- WHAT NEEDS TO BE DONE -
Only the lines that contain the string "computer" belong in the answer; pull them from the records.

[Source data]
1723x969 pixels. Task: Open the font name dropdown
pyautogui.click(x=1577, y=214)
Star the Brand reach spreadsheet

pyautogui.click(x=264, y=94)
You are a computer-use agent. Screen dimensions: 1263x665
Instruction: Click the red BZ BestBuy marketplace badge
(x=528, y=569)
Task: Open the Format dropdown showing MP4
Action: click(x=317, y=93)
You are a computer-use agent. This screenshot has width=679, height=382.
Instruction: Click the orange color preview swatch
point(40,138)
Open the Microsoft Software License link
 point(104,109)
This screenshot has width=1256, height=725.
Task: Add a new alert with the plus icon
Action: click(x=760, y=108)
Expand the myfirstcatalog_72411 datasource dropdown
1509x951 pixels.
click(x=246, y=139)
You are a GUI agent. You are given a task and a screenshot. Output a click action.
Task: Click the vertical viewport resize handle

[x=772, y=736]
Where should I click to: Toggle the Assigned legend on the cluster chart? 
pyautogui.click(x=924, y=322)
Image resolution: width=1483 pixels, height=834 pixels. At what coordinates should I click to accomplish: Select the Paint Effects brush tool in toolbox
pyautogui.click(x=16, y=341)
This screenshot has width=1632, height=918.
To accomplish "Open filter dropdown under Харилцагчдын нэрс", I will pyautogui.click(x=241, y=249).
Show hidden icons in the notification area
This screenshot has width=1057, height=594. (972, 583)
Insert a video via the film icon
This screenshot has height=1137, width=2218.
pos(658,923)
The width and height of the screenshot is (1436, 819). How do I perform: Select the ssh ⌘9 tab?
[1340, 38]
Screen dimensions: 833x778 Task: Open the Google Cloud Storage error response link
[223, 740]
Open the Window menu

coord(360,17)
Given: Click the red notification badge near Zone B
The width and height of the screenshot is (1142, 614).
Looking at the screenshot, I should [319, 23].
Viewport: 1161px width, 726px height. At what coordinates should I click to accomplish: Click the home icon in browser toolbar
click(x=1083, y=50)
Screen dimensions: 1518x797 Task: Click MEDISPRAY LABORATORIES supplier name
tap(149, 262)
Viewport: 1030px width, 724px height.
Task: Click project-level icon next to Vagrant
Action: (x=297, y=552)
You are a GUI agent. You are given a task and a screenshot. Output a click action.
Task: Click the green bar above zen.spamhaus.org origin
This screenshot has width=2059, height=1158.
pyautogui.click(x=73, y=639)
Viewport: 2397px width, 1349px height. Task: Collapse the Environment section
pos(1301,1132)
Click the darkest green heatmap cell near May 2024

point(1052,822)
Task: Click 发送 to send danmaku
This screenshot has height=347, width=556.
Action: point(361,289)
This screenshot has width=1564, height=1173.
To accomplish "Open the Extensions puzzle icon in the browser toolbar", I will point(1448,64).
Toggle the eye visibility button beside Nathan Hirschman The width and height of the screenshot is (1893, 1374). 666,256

- RESPONSE TO THE TASK -
You are a computer-use agent. Screen dimensions: 1263x665
You are a computer-use agent. This screenshot has width=679, height=382.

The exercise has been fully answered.